**Exercise instructions**
1/ Using the article on summer rail closures, answer each question below.
(a) By how many minutes does National Express claim the coach beats the train from Birmingham to London?
(b) Why is summer called the least disruptive time to close railway lines?
(c) For how long did bus replacements run east of Lyon on the Franco-Swiss TGV route?
2/ Extend the article on summer rail closures with a paragraph that picks up after its final sentence.

**Provided passage**
········

How can you can tell it’s a bank holiday weekend? Because the bus companies are taking out ads boasting that they are quicker than the train. “We’re faster and hassle free to London,” is the promise of National Express, which claims a time advantage of 20 minutes from Cardiff to the English capital, and 35 minutes from Birmingham. “Avoid busy platforms, changing trains, rail replacement buses and not having a seat, and instead travel direct by coach. It’s hassle free and there is a guaranteed seat for everyone.”

However, much as it infuriates holidaymakers who face long and complicated journeys, summer is the least disruptive time to close railway lines because commuting and business travel is at a minimum.

Countries regarded as Premier Rail League do the same, as anyone seeking to travel between Paris and Geneva at high speed this month will have discovered; normal service for the Franco-Swiss TGV resumes on Monday, after six weeks of bus replacements east of Lyon.

········

**Data listing**

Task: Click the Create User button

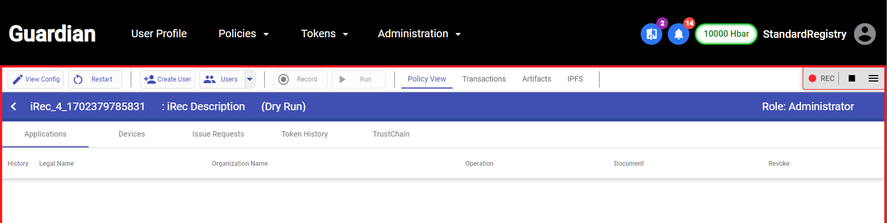Action: click(167, 79)
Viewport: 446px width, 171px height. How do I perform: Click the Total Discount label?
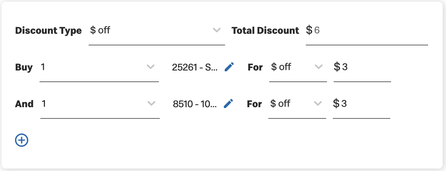[265, 30]
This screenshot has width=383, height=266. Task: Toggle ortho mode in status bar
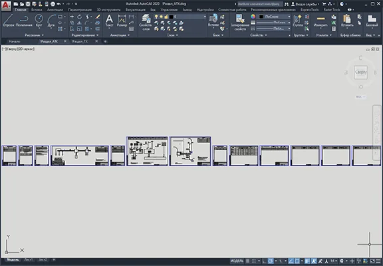[264, 261]
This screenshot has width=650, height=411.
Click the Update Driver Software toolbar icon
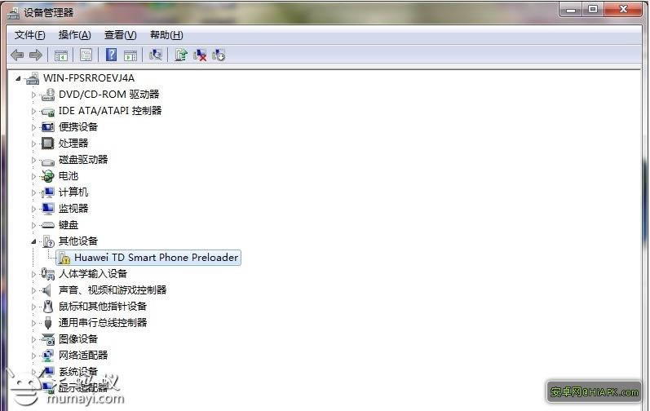pos(181,55)
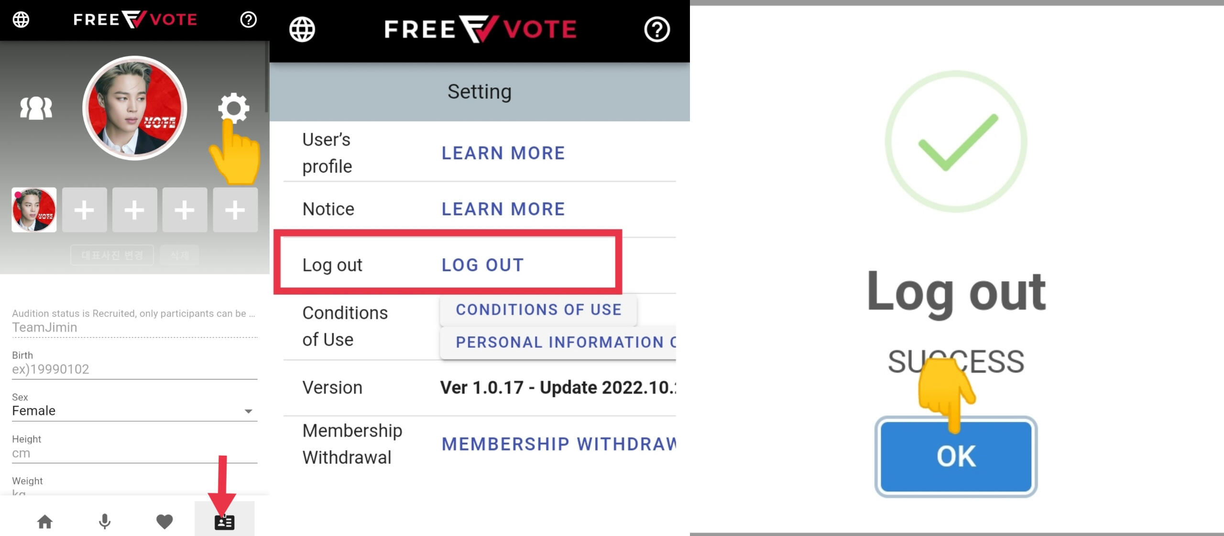The height and width of the screenshot is (536, 1224).
Task: Select the small Jimin photo thumbnail
Action: coord(34,210)
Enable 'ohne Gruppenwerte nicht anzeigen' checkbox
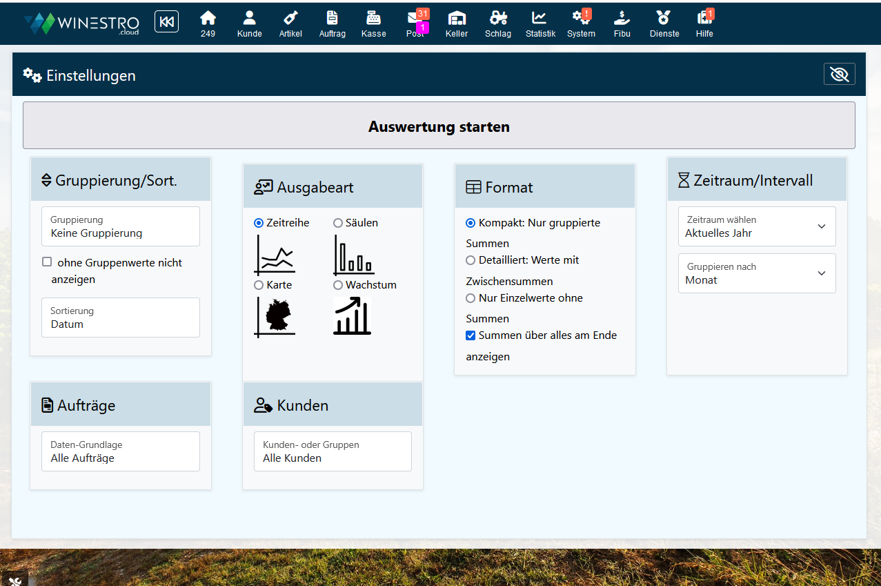The height and width of the screenshot is (586, 881). (x=47, y=262)
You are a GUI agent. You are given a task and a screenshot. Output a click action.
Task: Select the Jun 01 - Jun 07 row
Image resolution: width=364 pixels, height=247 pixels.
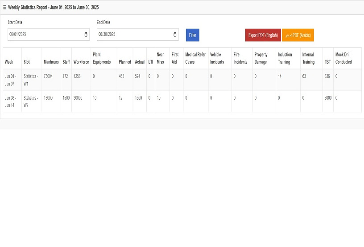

········

**Answers for the tasks**
1/
(a) 35 minutes.
(b) Commuting and business travel are at a minimum then.
(c) Six weeks.

2/
Yes, but it’s a bank-holiday weekend in England and Wales, you may riposte, with millions of holidaymakers making their tortuous way back home. But even for leisure passengers the Sunday in the middle of a bank holiday weekend is quieter than a normal summer Sabbath.

True, choosing to dislocate train links to the nation’s two biggest airports in the same weekend looks exquisitely unhelpful; the Heathrow Express closes all day on Saturday and half of Sunday, while the London Bridge-Gatwick link is axed for the next week. And Monday is likely to be uncomfortable on trains (as well as planes and boats).

Yet by the end of the month, Britain’s train operators should be back to normal business, with backroom boffins busily calculating the above-inflation fare increases for next year. Meanwhile our transport system will continue to mystify tourists – not just when engineering works disrupt journeys, but when things are passing for normal.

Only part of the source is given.